*WRITTEN PROBLEM:*
Reproduce the entries from the line containing "Where should I click to: Switch" up to and including the line containing "Action: coord(721,693)", swapping "histogram" for "column" and leaving everything else unchanged.

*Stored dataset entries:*
=-=-=-=-=
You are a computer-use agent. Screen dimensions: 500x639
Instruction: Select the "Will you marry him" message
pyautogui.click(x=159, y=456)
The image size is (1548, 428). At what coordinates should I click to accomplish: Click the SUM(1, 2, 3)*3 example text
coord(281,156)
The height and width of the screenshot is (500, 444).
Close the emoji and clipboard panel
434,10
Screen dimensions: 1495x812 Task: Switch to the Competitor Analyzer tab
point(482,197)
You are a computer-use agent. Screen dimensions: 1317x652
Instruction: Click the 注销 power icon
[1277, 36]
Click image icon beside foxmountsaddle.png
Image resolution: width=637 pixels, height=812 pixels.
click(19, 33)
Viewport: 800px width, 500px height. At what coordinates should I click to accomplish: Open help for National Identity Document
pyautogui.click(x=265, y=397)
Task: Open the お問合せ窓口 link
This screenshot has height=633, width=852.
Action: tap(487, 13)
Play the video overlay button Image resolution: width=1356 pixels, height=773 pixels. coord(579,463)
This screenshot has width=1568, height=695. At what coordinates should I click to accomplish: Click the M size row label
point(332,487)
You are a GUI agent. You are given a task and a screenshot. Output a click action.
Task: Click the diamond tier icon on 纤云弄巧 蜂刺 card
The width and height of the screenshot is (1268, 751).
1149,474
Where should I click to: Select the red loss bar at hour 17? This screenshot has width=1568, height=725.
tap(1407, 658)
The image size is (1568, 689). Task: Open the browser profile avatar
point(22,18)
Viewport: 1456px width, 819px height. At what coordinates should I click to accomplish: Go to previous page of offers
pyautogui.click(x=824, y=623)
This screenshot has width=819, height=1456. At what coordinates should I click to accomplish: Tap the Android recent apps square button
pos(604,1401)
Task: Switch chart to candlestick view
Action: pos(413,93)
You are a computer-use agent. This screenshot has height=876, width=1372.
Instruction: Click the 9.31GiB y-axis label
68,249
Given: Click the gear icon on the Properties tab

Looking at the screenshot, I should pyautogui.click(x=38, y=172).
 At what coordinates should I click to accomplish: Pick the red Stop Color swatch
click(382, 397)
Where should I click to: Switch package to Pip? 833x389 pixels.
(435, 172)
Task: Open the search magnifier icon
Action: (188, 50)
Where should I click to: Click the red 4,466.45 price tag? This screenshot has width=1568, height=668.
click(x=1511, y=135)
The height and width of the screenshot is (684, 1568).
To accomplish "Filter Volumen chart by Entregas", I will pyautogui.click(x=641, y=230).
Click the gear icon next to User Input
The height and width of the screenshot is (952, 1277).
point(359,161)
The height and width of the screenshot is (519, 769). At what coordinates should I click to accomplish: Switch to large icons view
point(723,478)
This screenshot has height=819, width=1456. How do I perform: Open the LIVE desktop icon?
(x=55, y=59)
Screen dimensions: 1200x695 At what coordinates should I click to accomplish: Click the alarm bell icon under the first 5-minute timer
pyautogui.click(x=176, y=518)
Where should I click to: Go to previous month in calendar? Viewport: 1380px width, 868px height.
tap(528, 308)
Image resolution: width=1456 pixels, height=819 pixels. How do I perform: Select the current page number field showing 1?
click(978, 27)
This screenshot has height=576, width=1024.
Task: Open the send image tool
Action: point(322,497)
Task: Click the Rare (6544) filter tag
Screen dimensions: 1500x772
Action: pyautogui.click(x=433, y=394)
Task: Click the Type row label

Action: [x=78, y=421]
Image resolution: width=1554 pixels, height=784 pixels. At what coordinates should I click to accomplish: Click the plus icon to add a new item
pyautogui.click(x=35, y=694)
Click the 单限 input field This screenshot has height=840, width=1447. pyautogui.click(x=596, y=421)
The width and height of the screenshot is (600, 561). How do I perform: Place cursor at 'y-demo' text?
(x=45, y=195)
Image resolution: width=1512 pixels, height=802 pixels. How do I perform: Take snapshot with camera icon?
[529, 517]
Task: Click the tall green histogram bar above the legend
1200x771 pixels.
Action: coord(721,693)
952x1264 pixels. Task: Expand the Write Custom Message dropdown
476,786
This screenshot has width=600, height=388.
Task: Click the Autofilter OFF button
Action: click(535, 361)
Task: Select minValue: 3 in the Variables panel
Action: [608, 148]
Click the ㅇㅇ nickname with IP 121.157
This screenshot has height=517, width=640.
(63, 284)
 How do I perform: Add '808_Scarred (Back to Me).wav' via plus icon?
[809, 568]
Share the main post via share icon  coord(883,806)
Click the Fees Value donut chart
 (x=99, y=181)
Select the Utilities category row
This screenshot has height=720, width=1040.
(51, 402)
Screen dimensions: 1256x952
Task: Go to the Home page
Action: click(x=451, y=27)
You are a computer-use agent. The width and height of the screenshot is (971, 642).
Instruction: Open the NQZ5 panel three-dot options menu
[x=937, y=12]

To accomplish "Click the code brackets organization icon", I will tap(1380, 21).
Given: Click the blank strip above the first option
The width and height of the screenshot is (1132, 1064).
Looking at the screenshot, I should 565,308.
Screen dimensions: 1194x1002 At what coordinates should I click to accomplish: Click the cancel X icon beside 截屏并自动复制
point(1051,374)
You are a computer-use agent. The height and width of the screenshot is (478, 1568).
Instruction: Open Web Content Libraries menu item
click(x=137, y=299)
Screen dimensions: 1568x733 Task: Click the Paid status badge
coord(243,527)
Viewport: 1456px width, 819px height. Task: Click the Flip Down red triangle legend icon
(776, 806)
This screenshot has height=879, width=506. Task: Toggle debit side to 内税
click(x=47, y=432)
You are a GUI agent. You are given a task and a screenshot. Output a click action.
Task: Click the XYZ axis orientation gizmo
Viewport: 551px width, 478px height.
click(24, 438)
=-=-=-=-=
*THE SOLUTION:*
Where should I click to: Switch package to Pip? 833x389 pixels.
(435, 172)
Task: Open the search magnifier icon
Action: (188, 50)
Where should I click to: Click the red 4,466.45 price tag? This screenshot has width=1568, height=668.
click(x=1511, y=135)
The height and width of the screenshot is (684, 1568).
To accomplish "Filter Volumen chart by Entregas", I will pyautogui.click(x=641, y=230).
Click the gear icon next to User Input
The height and width of the screenshot is (952, 1277).
point(359,161)
The height and width of the screenshot is (519, 769). At what coordinates should I click to accomplish: Switch to large icons view
point(723,478)
This screenshot has height=819, width=1456. How do I perform: Open the LIVE desktop icon?
(x=55, y=59)
Screen dimensions: 1200x695 At what coordinates should I click to accomplish: Click the alarm bell icon under the first 5-minute timer
pyautogui.click(x=176, y=518)
Where should I click to: Go to previous month in calendar? Viewport: 1380px width, 868px height.
tap(528, 308)
Image resolution: width=1456 pixels, height=819 pixels. How do I perform: Select the current page number field showing 1?
click(978, 27)
This screenshot has height=576, width=1024.
Task: Open the send image tool
Action: point(322,497)
Task: Click the Rare (6544) filter tag
Screen dimensions: 1500x772
Action: pyautogui.click(x=433, y=394)
Task: Click the Type row label

Action: [x=78, y=421]
Image resolution: width=1554 pixels, height=784 pixels. At what coordinates should I click to accomplish: Click the plus icon to add a new item
pyautogui.click(x=35, y=694)
Click the 单限 input field This screenshot has height=840, width=1447. pyautogui.click(x=596, y=421)
The width and height of the screenshot is (600, 561). How do I perform: Place cursor at 'y-demo' text?
(x=45, y=195)
Image resolution: width=1512 pixels, height=802 pixels. How do I perform: Take snapshot with camera icon?
[529, 517]
Task: Click the tall green column bar above the legend
1200x771 pixels.
Action: coord(721,693)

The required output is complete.